Work to be completed = Lines to restate from the data below: from the one containing "Systèmes Diversey (133, 240)" to the one containing "Lire la politique", both included. Give them again exactly, and only them.

Exercise materials =
----------------------------------------

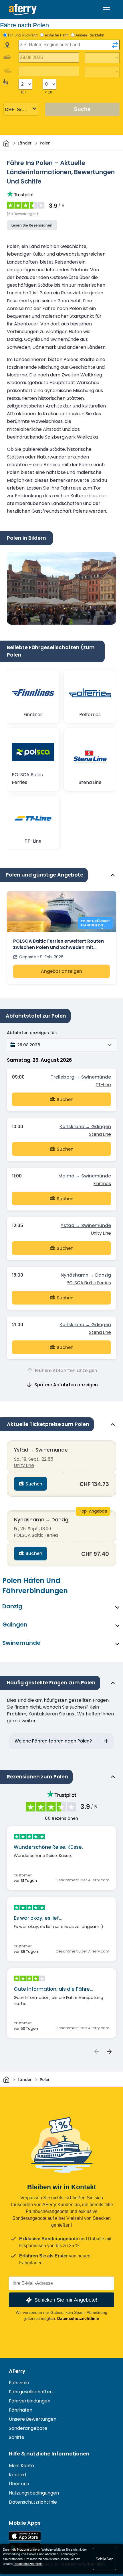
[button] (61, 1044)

----------------------------------------

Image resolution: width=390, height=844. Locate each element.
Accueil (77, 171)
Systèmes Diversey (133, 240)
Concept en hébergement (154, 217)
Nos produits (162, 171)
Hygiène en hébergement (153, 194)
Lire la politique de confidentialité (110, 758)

----------------------------------------

Task result =
Systèmes Diversey (133, 240)
Concept en hébergement (154, 217)
Nos produits (162, 171)
Hygiène en hébergement (153, 194)
Lire la politique de confidentialité (110, 758)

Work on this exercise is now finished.